▶ _SOURCE EXTRACT_:
□ □ □ □

Josh:                So, I want to just push back a little bit on the term “compromise” because I don’t like compromise. And here’s why, compromise tends to be lose-lose, meaning you’re not getting what you want and I’m not getting what I want. How does that fit in with having a good outcome from something?

Shawn:            Well, there’s a tricky balance here, right? It’s a matter of degree. We all need to know what we want out of a business or a business arrangement, right?

So, we know certain things we need. We want to get to a certain outcome. We are negotiating. We’re going to put our time and effort into this business if we make this amount of money, or if we get these opportunities. At the same time, you don’t want to go so far that you ask for too much and take away to where somebody doesn’t want to collaborate with you or doesn’t want to do business with you.

So, it is a careful balance on compromise. You can’t have it all. You do have to trade something back to get something, you know? And that’s Economics 101 – basic economic specialization.

So, what we find is the female businesses on this research study show that when we put women together in a group and we put men together in a group, the women are much more likely to come to an outcome. And if you’re already a partner with somebody and you’re already in the business and you’ve got all that infrastructure – all that sunk cost, keeping it moving forward can be a real advantage to make sure the business keeps moving forward versus going into a situation where you’re fighting with each other and you’re sidelining the business and you’re not capturing new customer opportunities for growth.

Josh:                So, you’re really talking more about cooperation than you are about compromise?

Shawn:            Yes. I think the two are kind of interconnected, right? You need to cooperate. You need to work together for a greater good. You need to do things together.

But as part of that, you need to understand that if you’re in a group environment and you’re working as part of a team, as part of a partnership, you’re not always going to get exactly what you want. You know, the group may want to go to lunch to a different peace than you want to go to. That’s kind of a pedestrian every day example of it.

If you’re with five or six people, you may not get to go to lunch to a place that you want to go to every time. But, you know, every sixth time, you should. In a business situation, you’re going to hit these same things too.

If you’re working with a group of partners you’re not always going to get the exact way you want to do it. The team’s going to have to come up with something and you’re going to have to be part of that and see the greater good.

Josh:                So, let’s move to a different topic for a second.

You have written here, you wanted to talk about the three laws of empowerment. So, okay, what are the three laws of empowerment?

Shawn:            The three laws of empowerment are prepare for success, plan for success and then work on protecting yourself. Have protection for your success. So, this is really a fundamental framework that’s come together from my years of work with clients as we’ve worked on business plans, as we’ve worked on partnership agreements. I kind of had these notions in my head but I didn’t have succinct way of saying it.

Now, I can look at things in stages. Are you preparing/are you building for success? Are you executing a plan for success? And then finally, are you protecting yourself? Did you build that great partnership? Now, are you making sure you’re going to get paid and you’re going to get the things that are fair and right for your effort? So, it’s a three-stage process.

Josh:                So, let’s take those one at a time. What should I do to prepare for success?

□ □ □ □

▶ _RAW DATA_:
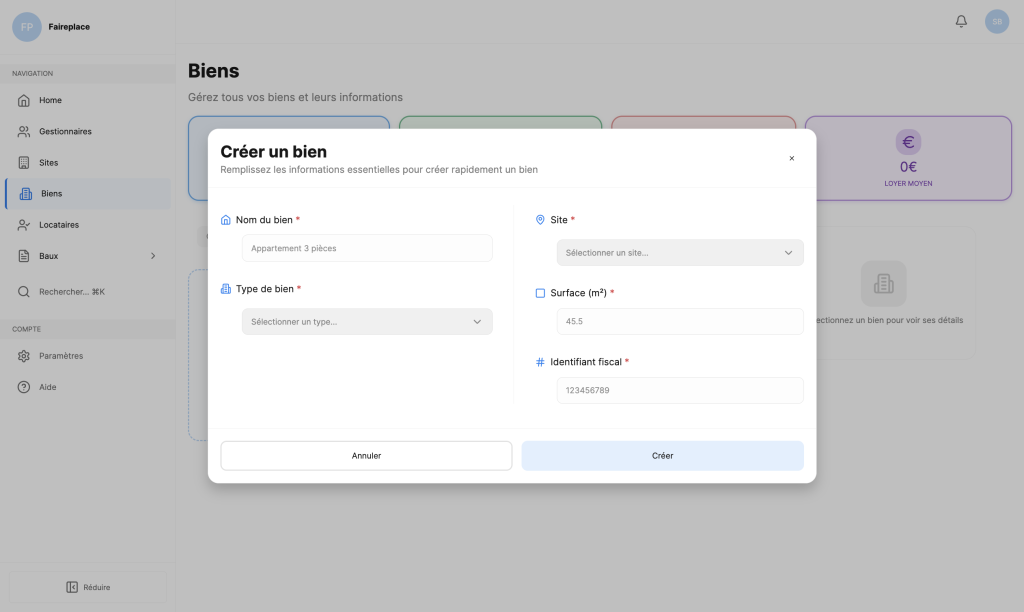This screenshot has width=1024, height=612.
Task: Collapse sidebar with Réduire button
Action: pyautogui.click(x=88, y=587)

□ □ □ □

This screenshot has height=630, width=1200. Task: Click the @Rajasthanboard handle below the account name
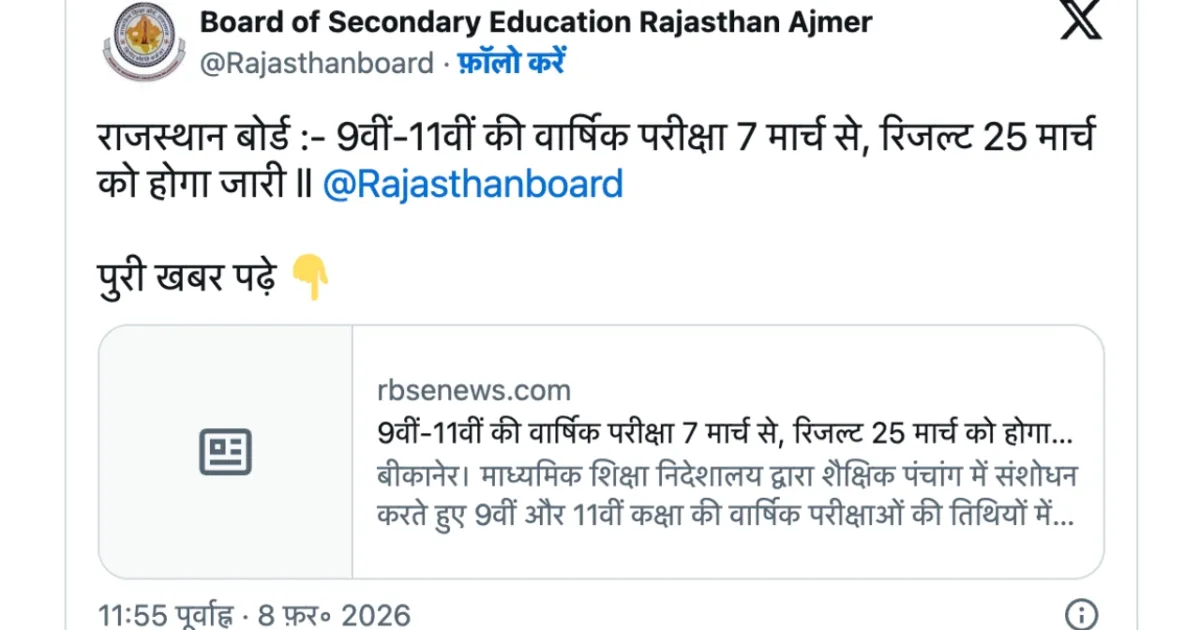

□ □ □ □

▶ _EXERCISE TASKS_:
a) In the interview, what does Shawn say the three laws of empowerment are?
b) Summarize the interview in two sentences.

▶ _SOLUTIONS FOR EACH TASK_:
a) Prepare for success, plan for success, and protect yourself by having protection for your success.

b) Josh objects to compromise as lose-lose, and Shawn replies that it is a careful balance in which you trade something back to get something, and that in a partnership you won't always get exactly what you want but must cooperate for the greater good. Shawn then lays out his three laws of empowerment (prepare for success, plan for success, and protect yourself), a three-stage framework drawn from his years working with clients on business plans and partnership agreements.